━━━━━ Record excerpts ━━━━━
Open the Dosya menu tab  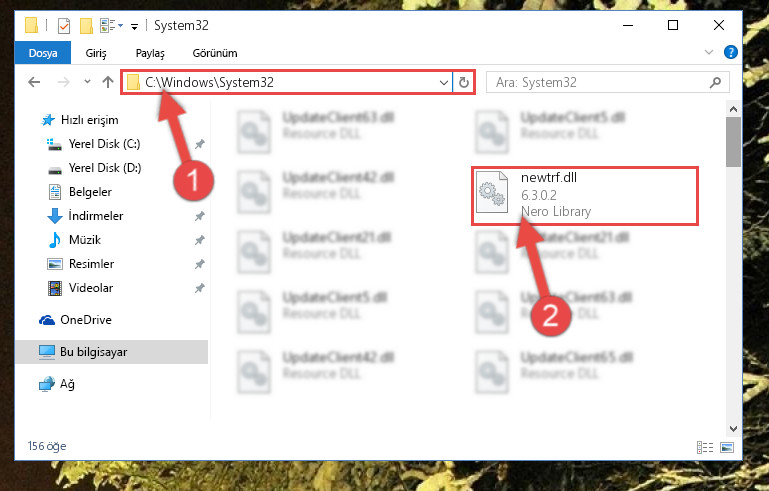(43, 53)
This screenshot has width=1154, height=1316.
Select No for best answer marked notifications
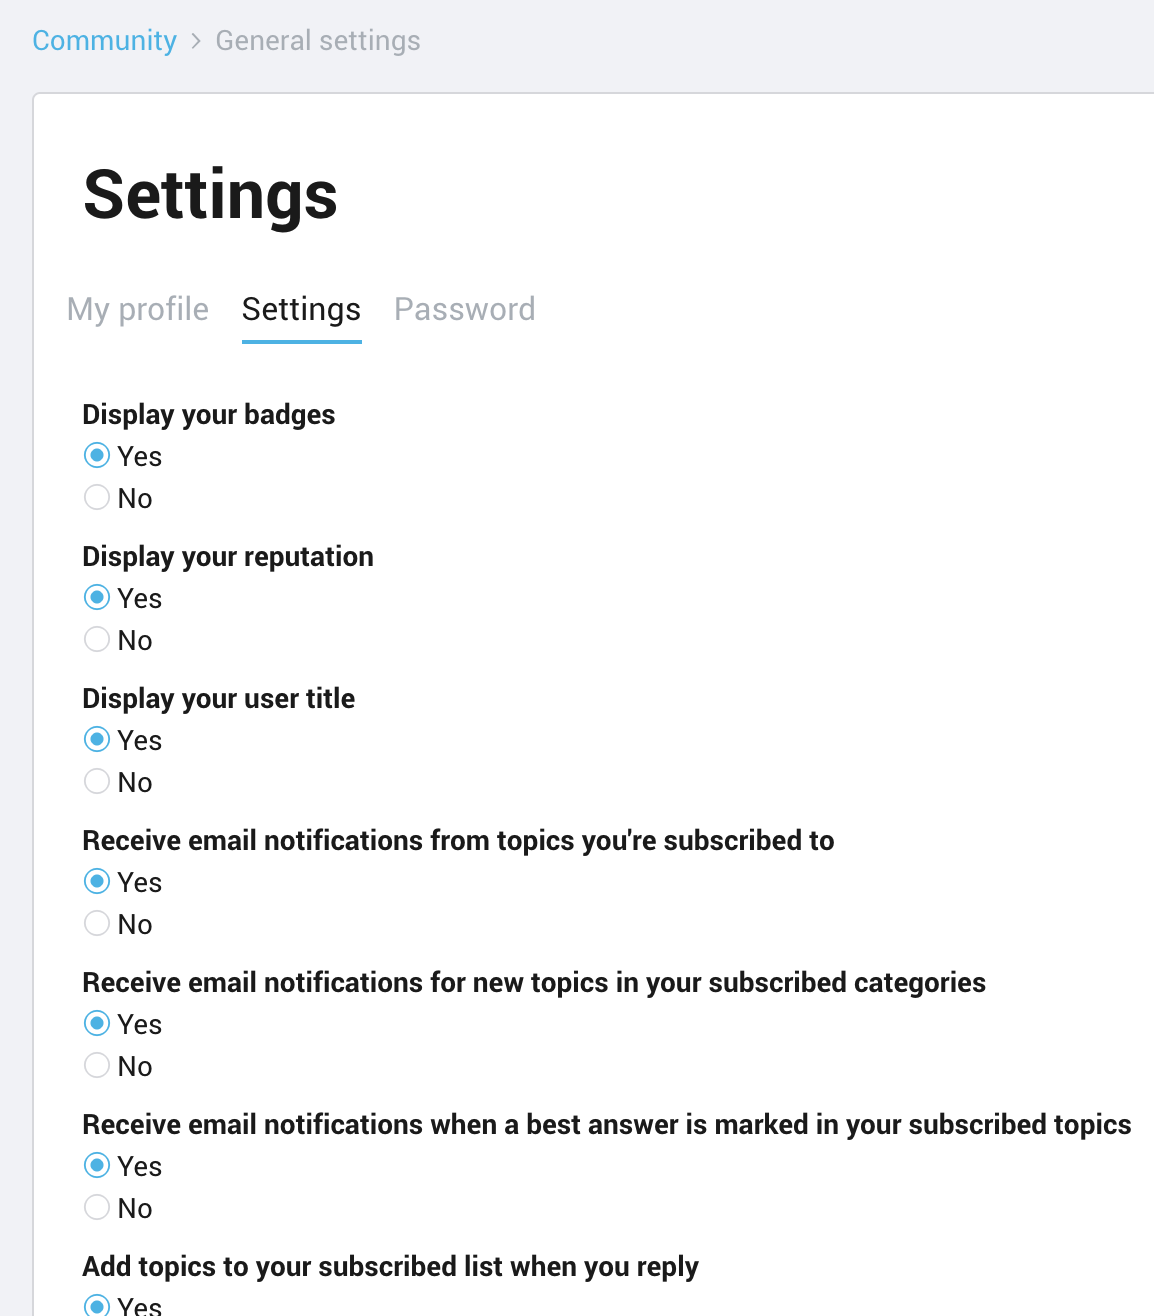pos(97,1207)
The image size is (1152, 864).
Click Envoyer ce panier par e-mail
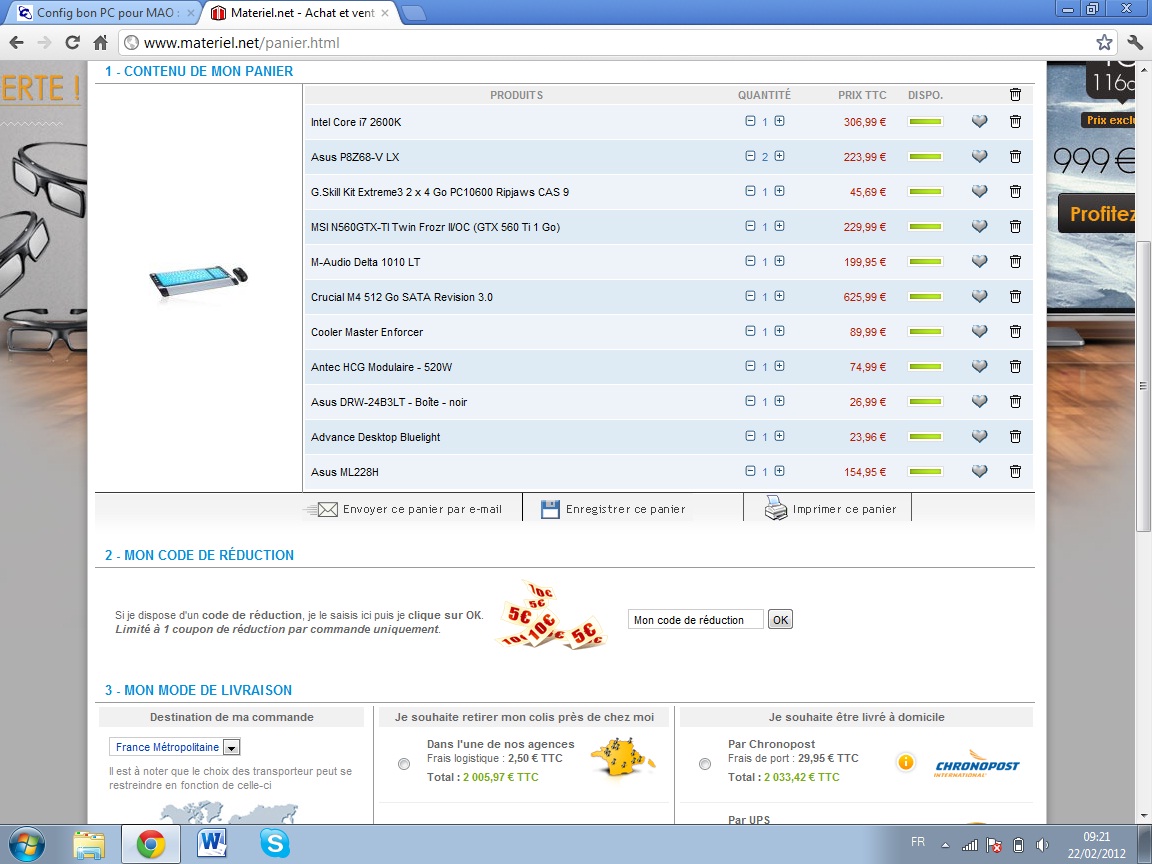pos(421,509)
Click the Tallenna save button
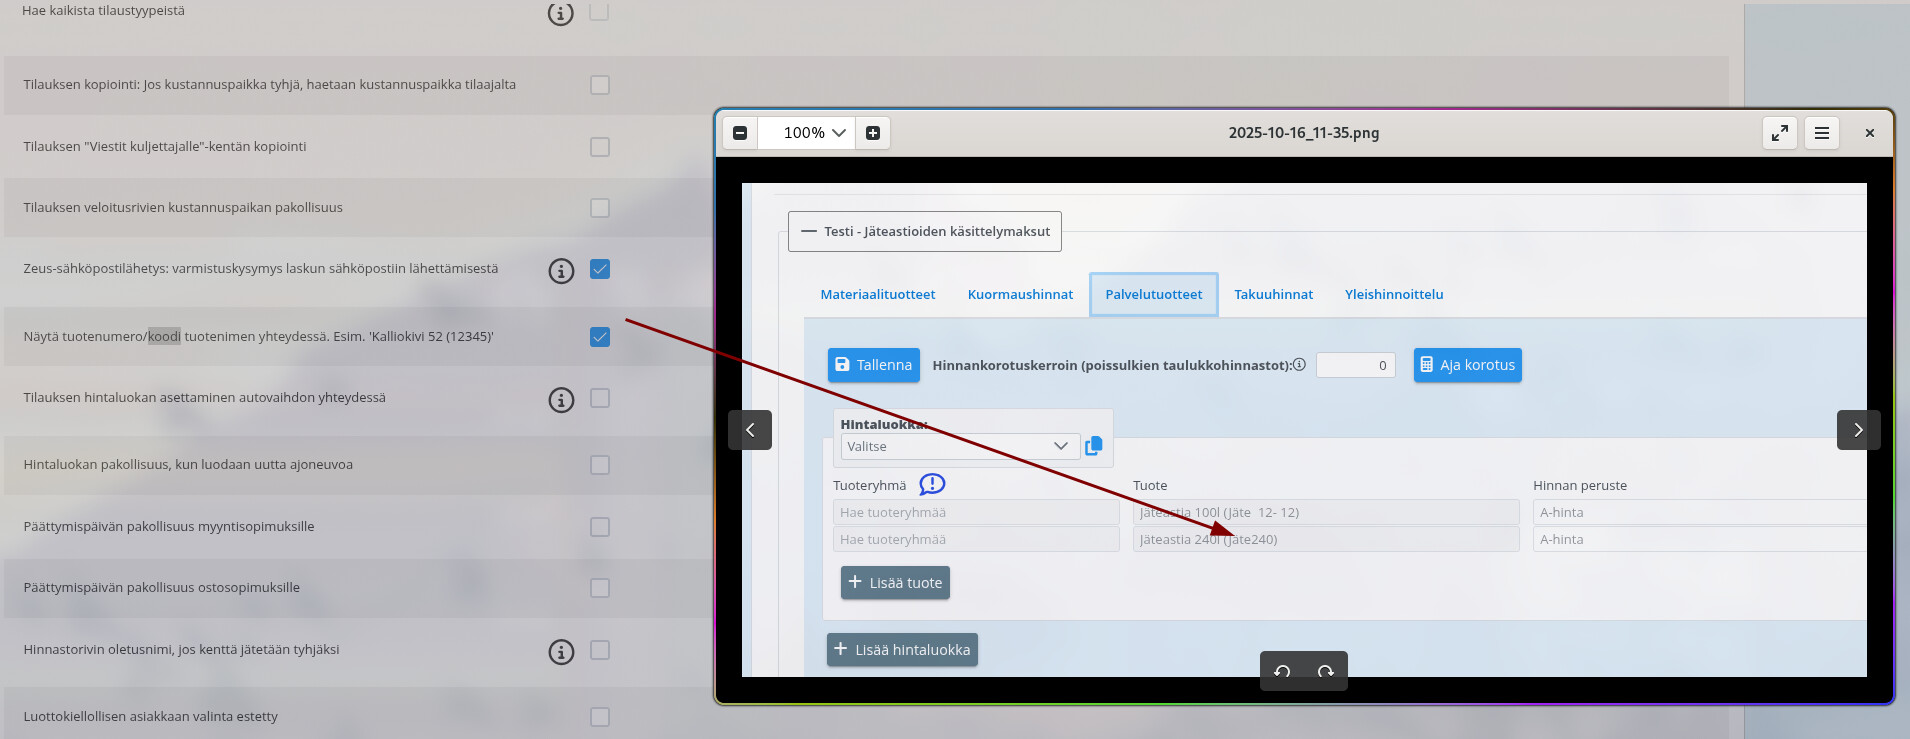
━━━━━
--- Exercise goal ---
The answer should consist only of the lines from the line with "Click Envoyer ce panier par e-mail" through the last line of the data, repeated exactly; pictures stay out.

--- Solution to the exercise ---
Click Envoyer ce panier par e-mail
pos(421,509)
Click the Tallenna save button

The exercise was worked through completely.